ON November 17 last year – was it really that long ago? –
I blogged about the mixed joys of finishing another book. Today, ten months later, you would be justified in expecting to see it at your friendly local independent bookshop. But it isn’t. I don't mean the bookshop's not friendly, I mean the book isn’t even at the printers yet.
I’ve been having trouble with the publisher. Nearly all writers have the same: Dostoevsky, Hemingway, Fitzgerald and possibly every writer ever, except perhaps Barbara Cartland and J. K. Rowling.
I shouldn’t really complain about the crassness of the leather-elbowed academics called upon to review the book: there’s always a gem or two hidden among their fatuities – and I have to agree that the book will be all the better for the fact that I now know the correct plural of gellateria. But I can’t help being reminded of Saul Bellow’s bellow: “Where were you when all I had was a sheet of paper?”
I have been censored – and censured – for saying that Tony Blair is known in Tuscany as Il Scroccone – the scrounger – because of his alleged penchant for squatting, with his family, (I don’t know the plural) in the castles of wealthy Italian aristocrats and politicians, and for selecting RAF Transport Command as his carrier of choice.

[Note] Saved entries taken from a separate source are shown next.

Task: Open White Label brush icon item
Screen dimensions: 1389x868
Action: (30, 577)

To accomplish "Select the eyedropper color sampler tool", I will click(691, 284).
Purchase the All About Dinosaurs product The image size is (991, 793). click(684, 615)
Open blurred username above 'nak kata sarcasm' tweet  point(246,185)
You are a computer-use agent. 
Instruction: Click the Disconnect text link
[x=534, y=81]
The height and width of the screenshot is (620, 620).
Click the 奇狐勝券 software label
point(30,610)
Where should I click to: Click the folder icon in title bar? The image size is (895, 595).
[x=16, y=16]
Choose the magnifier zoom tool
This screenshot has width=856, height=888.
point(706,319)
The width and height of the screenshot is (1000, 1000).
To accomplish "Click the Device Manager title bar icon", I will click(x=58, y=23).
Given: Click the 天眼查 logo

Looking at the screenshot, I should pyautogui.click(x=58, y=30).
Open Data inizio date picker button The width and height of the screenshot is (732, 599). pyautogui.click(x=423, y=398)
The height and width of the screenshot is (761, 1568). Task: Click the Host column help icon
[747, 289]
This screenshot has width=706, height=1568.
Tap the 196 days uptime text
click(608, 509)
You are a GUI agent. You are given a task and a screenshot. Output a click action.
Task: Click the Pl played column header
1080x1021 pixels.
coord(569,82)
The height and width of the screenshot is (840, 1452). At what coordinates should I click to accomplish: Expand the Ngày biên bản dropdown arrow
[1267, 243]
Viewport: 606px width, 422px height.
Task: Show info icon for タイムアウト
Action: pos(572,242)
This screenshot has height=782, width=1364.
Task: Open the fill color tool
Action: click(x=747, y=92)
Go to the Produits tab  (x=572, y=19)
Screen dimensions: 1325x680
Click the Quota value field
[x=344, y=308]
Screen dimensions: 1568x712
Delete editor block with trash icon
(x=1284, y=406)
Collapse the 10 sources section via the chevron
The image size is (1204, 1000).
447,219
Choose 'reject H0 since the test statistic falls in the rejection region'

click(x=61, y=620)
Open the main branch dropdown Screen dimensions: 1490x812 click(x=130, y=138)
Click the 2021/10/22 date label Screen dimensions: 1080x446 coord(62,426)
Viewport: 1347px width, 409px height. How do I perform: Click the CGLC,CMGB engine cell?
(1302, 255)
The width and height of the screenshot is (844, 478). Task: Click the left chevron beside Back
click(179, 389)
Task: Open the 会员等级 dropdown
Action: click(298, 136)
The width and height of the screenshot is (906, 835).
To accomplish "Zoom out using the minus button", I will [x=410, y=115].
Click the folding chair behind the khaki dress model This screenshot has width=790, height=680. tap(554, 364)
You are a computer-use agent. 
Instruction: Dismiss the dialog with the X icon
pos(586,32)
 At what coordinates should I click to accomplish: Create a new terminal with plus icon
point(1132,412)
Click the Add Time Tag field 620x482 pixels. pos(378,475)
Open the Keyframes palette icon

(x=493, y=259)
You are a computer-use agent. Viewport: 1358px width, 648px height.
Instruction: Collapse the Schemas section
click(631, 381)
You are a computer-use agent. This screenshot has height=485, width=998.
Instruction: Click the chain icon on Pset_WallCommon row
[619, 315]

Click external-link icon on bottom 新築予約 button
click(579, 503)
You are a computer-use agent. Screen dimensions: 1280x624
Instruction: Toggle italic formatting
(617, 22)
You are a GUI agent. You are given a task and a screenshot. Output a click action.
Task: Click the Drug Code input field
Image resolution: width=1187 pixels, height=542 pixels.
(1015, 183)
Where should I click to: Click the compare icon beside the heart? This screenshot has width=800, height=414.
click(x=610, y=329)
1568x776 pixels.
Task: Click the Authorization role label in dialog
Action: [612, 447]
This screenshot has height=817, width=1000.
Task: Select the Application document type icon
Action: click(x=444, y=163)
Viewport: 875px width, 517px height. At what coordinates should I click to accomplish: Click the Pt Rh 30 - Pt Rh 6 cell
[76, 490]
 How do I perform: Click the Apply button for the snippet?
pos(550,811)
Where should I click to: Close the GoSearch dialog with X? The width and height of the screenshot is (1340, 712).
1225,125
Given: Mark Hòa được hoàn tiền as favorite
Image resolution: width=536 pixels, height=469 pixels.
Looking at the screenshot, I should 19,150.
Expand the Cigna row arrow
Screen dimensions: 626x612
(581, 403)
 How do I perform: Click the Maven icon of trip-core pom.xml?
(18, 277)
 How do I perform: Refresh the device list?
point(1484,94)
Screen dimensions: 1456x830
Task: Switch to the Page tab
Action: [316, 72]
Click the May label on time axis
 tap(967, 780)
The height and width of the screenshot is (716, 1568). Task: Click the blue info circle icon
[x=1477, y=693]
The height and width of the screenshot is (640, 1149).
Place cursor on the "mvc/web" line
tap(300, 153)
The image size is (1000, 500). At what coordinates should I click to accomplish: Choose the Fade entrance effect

Some reviewers, on the other hand, have shown impeccable taste. The great authority on Tuscany, Frances Mayes, who knows the region better than anyone since Cosmo I de Medici, was kind enough to say “This book enriches my own journeys in this fabled land.” One cognicento even said it “out-Bryson’s Bryson”.
We’ve battled over text, title, pictures – and now it’s the cover, which I thought funereal. They say you can’t judge a book by its cover. But you can.
Have a look:
But now it really is over: the whole caboodle has gone to Sweden to be printed and soon you’ll be buying it in your trillions and I'll be working on something else.